[Text and item location entries]
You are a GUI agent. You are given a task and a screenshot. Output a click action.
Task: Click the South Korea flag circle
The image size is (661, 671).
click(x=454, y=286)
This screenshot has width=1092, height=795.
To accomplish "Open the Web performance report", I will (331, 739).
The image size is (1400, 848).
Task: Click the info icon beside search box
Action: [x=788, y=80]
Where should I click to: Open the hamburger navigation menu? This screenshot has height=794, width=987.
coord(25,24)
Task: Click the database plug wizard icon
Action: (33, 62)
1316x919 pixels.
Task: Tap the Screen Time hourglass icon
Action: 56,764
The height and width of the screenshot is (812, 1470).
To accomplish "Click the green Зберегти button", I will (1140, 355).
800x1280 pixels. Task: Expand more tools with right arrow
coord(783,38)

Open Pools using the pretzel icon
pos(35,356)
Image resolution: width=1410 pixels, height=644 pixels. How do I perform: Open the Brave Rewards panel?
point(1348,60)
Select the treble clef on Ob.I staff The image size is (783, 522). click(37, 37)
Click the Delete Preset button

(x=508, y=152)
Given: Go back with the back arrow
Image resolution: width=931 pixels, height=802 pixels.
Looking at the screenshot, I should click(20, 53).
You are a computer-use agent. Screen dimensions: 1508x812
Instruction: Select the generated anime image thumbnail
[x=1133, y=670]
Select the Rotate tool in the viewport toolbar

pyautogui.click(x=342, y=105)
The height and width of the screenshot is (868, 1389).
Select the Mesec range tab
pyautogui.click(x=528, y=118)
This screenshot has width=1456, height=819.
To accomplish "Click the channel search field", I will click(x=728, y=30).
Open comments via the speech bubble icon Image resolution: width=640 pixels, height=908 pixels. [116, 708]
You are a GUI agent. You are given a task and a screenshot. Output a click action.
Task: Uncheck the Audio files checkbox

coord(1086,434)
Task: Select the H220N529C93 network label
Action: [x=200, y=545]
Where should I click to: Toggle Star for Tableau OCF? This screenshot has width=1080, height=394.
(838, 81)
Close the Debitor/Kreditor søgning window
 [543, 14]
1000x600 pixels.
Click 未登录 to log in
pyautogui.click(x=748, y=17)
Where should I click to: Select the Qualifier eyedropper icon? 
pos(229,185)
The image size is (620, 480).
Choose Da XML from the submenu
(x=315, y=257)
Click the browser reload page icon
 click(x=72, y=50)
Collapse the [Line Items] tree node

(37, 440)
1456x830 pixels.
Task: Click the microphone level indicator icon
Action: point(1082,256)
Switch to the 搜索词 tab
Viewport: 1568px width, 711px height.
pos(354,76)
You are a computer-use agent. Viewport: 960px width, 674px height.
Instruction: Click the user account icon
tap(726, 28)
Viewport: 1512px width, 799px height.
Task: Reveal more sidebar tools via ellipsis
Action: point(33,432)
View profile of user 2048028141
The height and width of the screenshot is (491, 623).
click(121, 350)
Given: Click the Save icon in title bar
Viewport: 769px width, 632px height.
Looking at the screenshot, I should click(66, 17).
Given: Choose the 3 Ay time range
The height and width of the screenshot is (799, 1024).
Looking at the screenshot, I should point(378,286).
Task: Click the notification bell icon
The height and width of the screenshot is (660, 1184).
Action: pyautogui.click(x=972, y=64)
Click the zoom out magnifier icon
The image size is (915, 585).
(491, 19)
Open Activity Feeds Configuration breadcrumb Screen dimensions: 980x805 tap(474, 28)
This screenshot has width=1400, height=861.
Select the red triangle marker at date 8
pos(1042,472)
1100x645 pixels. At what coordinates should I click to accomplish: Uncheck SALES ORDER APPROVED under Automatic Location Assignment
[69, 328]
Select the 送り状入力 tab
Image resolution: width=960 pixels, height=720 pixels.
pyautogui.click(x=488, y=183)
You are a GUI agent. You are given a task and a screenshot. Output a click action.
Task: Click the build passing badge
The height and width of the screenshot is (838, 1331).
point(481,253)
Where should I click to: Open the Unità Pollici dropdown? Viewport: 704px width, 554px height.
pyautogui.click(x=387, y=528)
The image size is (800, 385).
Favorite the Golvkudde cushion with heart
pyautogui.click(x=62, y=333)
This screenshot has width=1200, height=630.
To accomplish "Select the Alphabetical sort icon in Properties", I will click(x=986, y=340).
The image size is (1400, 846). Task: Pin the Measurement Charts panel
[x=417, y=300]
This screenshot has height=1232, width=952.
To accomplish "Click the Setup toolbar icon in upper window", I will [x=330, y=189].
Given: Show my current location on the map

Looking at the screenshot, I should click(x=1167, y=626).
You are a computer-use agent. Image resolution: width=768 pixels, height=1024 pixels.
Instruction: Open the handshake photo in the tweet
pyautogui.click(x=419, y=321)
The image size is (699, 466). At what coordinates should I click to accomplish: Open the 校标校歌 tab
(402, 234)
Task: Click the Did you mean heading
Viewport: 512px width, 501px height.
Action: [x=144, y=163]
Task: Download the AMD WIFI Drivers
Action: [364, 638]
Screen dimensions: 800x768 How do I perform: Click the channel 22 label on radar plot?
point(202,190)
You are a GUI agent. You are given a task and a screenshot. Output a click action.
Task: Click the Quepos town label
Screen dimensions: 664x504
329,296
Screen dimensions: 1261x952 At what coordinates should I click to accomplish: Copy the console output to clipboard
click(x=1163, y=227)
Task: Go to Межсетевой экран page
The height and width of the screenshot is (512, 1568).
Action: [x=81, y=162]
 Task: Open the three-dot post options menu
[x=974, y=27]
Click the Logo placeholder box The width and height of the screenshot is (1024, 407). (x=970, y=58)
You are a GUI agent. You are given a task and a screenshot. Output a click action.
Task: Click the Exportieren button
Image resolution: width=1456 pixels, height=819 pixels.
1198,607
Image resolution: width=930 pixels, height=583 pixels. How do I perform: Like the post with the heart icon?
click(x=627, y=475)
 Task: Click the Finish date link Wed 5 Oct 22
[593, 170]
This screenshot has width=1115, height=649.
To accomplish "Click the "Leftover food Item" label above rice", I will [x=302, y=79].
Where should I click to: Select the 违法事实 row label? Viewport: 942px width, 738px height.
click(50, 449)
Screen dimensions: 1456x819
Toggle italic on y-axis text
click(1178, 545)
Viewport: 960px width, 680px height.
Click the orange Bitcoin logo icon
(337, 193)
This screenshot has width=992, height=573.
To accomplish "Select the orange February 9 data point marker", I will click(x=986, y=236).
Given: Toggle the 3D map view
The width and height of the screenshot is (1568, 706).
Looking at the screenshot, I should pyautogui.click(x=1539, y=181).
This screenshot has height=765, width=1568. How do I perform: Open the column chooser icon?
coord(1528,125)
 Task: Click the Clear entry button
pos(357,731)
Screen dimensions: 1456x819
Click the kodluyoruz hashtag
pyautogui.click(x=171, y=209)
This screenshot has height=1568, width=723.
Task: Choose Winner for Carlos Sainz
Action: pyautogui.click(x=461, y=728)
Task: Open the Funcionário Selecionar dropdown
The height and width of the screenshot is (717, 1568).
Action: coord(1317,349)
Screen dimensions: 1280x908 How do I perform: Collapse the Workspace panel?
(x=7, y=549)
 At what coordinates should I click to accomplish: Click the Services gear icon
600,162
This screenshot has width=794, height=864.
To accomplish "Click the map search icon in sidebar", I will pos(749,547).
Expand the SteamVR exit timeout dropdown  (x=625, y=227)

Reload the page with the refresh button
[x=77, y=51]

# Required work
Copy the items above word for word, from the line containing "Given: Click the Save icon in title bar" down through the line containing "pyautogui.click(x=488, y=183)", including both of those lines.

# Solution to the exercise
Given: Click the Save icon in title bar
Viewport: 769px width, 632px height.
Looking at the screenshot, I should click(66, 17).
Given: Choose the 3 Ay time range
The height and width of the screenshot is (799, 1024).
Looking at the screenshot, I should point(378,286).
Task: Click the notification bell icon
The height and width of the screenshot is (660, 1184).
Action: pyautogui.click(x=972, y=64)
Click the zoom out magnifier icon
The image size is (915, 585).
(491, 19)
Open Activity Feeds Configuration breadcrumb Screen dimensions: 980x805 tap(474, 28)
This screenshot has width=1400, height=861.
Select the red triangle marker at date 8
pos(1042,472)
1100x645 pixels. At what coordinates should I click to accomplish: Uncheck SALES ORDER APPROVED under Automatic Location Assignment
[69, 328]
Select the 送り状入力 tab
Image resolution: width=960 pixels, height=720 pixels.
pyautogui.click(x=488, y=183)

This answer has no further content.